Key Challenges Facing Club Operators
For Gym Operators
Key Challenges Facing Club Operators
The health club industry has continued to grow in various ways since the end of the recession.
Clubs have expanded in a variety of ways. New clubs and club concepts have emerged. Clubs have been re-investing in their physical plans and equipment, as they did prior to the recession. In fact, many are doing so in greater numbers. Optimism for the fitness industry has grown again. Yet challenges still remain for operators.
This post was written by Rick Caro, President of Management Vision, Inc. and 42-year veteran of the club industry. For more information, check out "About the Author" at the bottom of the page.
Old Challenges Are Still Here
Perhaps the old marketing concept of segmentation surfaced as it had never done so before. Simply, clubs had to be reminded of the need to differentiate themselves. In the past, this was often done simply by pricing. Now, even pricing has its nuances. In a major metropolitan area, there might be different levels of pricing:
- High: Over $125/month
- Low-High: $100-$125/month
- High-Middle: $80-$100/month
- Middle: $60-$80/Month
- Low-Middle: $40-$60/month
- High-Low: $20-$40/month
- Low: Under $20/month
In other markets, these same categories might be present, but with different numerical definitions.

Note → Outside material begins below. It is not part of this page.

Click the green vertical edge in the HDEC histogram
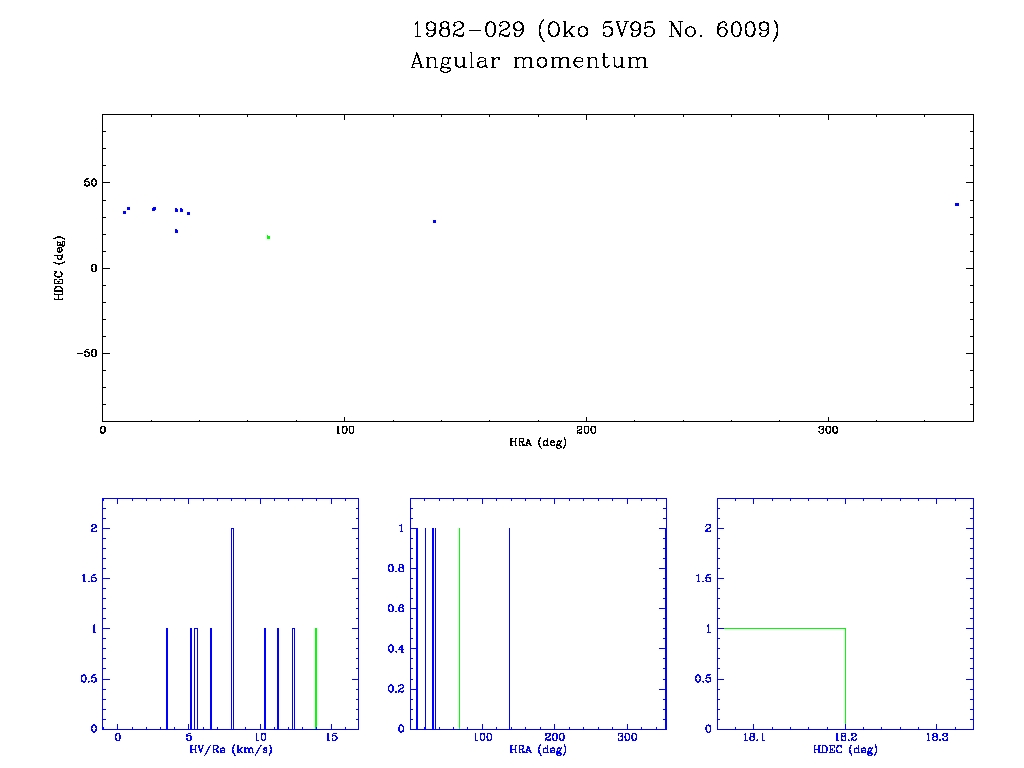 click(x=845, y=678)
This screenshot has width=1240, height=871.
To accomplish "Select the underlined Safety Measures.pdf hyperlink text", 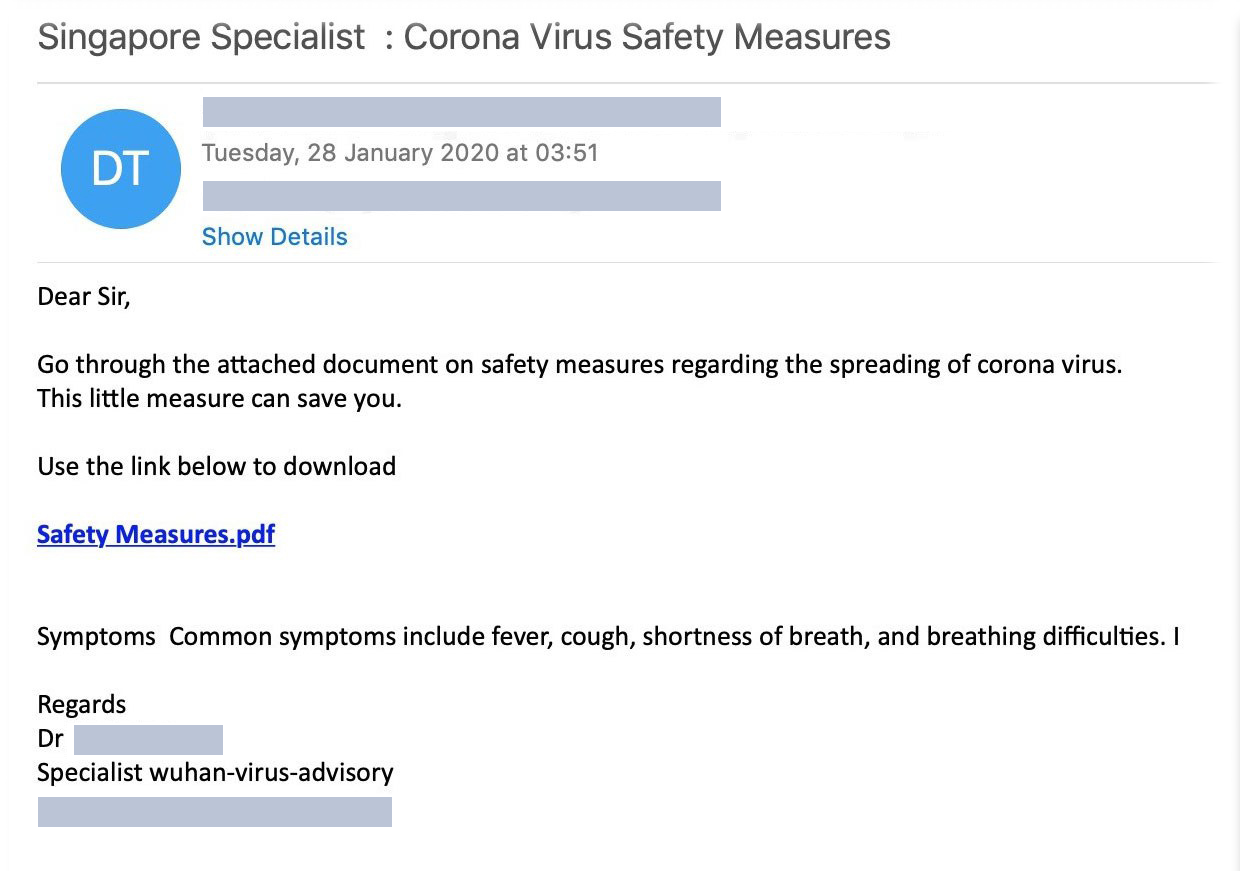I will pyautogui.click(x=155, y=534).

However, it's not just pricing that differentiates clubs. It might be programs or a specific program led by a highly regarded instructor. It might be a panoply of services to meet the needs of all members of a family. It might be a medical or corporate affiliation, or a focus on a specific part of the local community. For many, it was a wake-up call for many that a club could no longer be “all things to all people.”

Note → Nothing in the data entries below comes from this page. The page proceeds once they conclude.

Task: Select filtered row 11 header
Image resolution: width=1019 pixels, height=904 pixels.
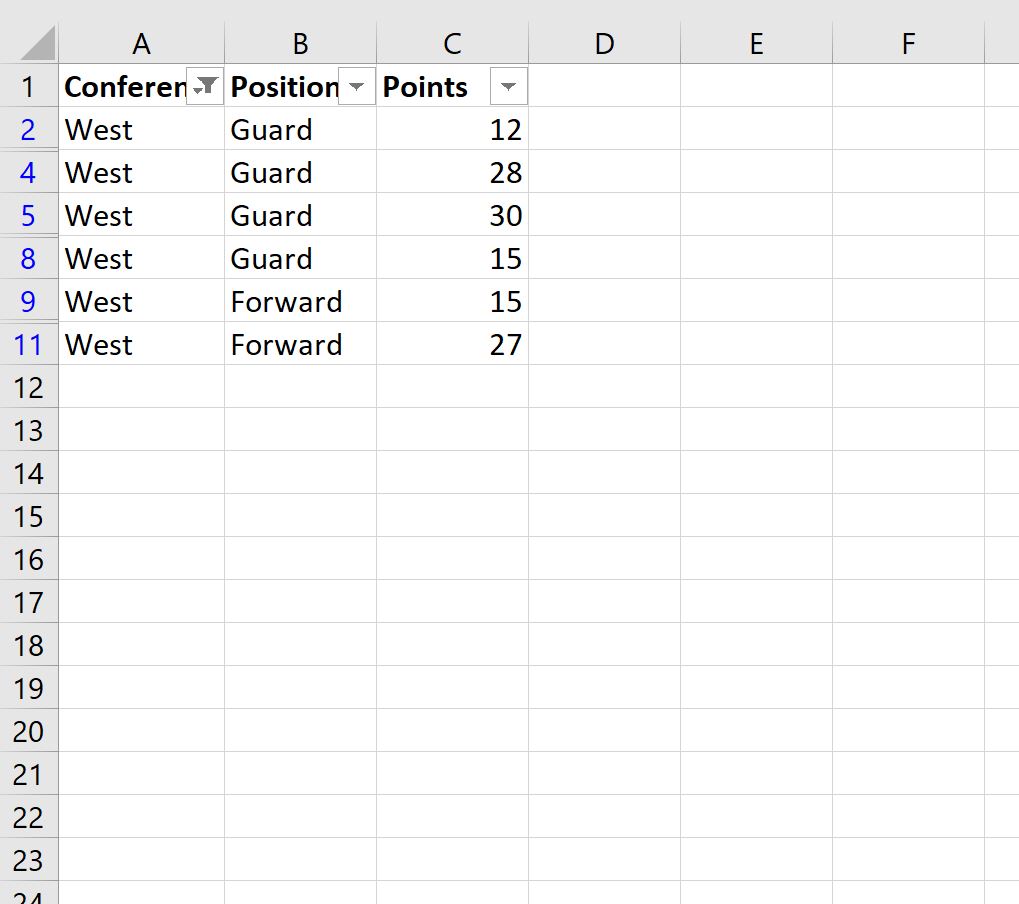Action: (28, 345)
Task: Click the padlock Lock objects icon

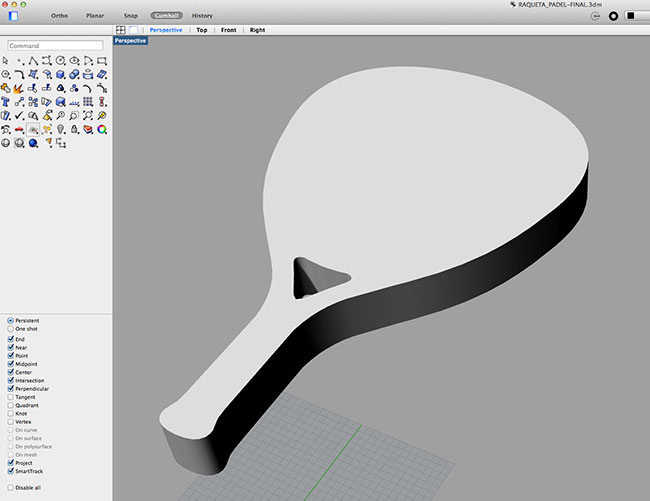Action: click(74, 129)
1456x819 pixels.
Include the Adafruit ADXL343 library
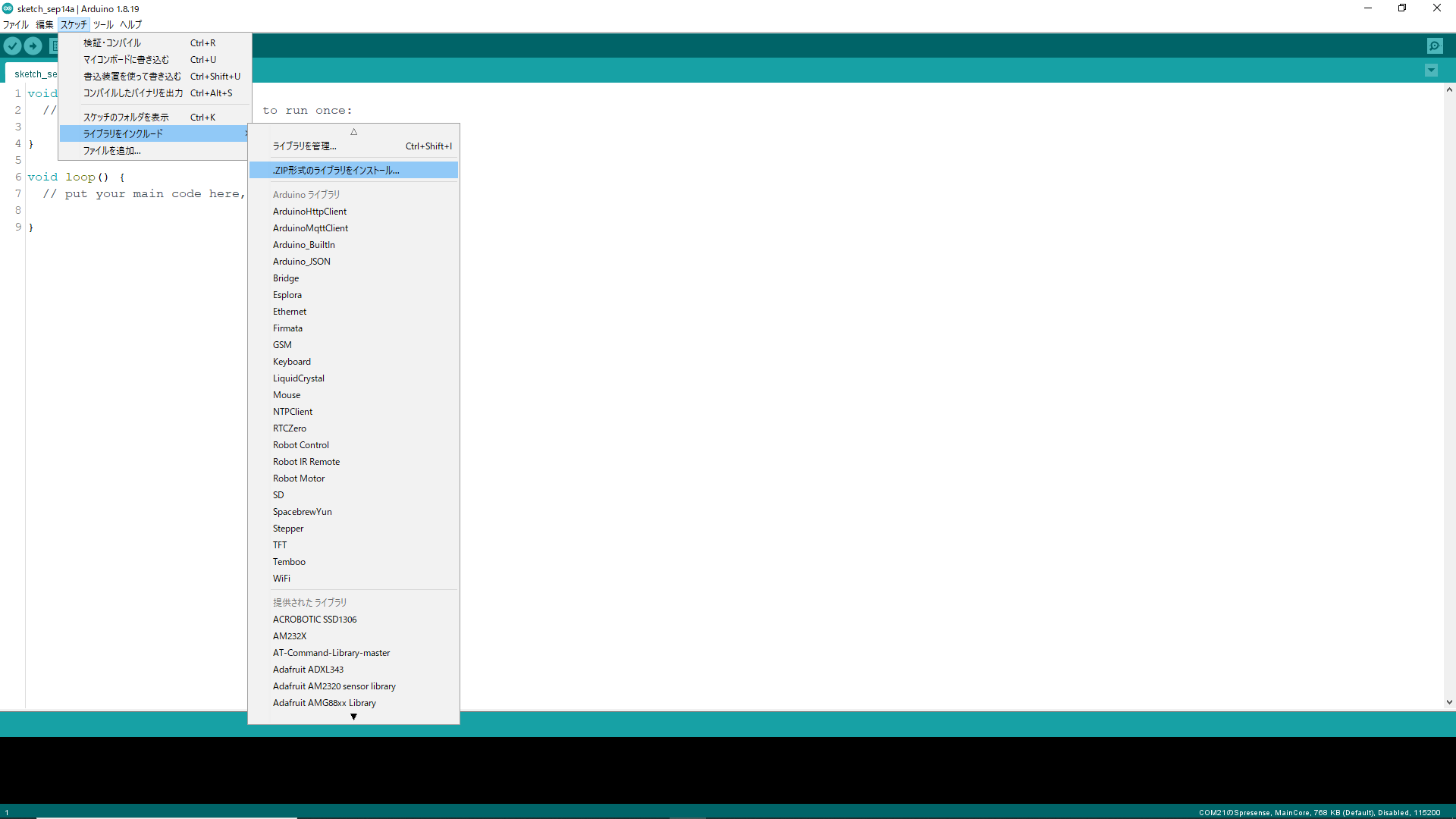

The obvious challenges continue to highlight a weakness in the recruiting of new members. Old marketing techniques are not as effective, assuming clubs are tracking them. Some techniques that worked before are still working but at lesser levels, while some are not producing leads at all. When new marketing vehicles are tried, they are taking more time. Even with some success at the old traditional methods (member referrals, soliciting former members, direct mail campaigns), the lack of predictable results stands out. So clubs’ abilities to forecast new joiners specifically each month has become more tenuous.
If the new joiner efforts are more challenging, then the importance of maintaining or even increasing member retention becomes paramount. This implies better new member launches to integrate these new joiners into regular usage patterns, and identifying low users and activating recovery programs to “save” them before they become future cancels.
It also highlights the importance of increasing dollars earned per member. Ancillary revenue from non-dues categories is critical, especially if clubs are not succeeding in their member acquisition and retention levels. This triggers the need to increase the penetration rate of the overall membership into pay-for-service programs or services. It means that clubs need to identify former payers of such services and re-initiate them back into those past programs. It also means that clubs may need to increase pricing and profit margins of such programs.
Club executives have not been known for being successful cost cutters. In times of uncertainty and where profitability is not growing rapidly, an overall campaign is needed to review every line item. The process should go down to each department (housekeeping/cleaning, repairs, child care, group exercise, programming, retail products, personal training, back office, etc). Each line item has to be researched, sourced anew and questioned. This is especially true of all items that do not directly effect the membership (business insurance, credit card costs, fire alarms, dues and subscriptions, health insurance, medical supplies, bank fees, printing, etc). The old adage is paramount: $1 saved on expenses goes directly to the bottom line.
A range of other challenges in a wide variety of areas should also be noted: the need to train current staff, to attract better staff, to create fresh new programs and services, the need to be able to access capital, the need to grow the business and the need to be able to plan for the future. All are critical for long-term success.
Clubs learned lots of lessons during the recession. The ease of access for new competition has been highlighted in recent years. Club leaders need to plan their future more systematically and address their various challenges directly going forward.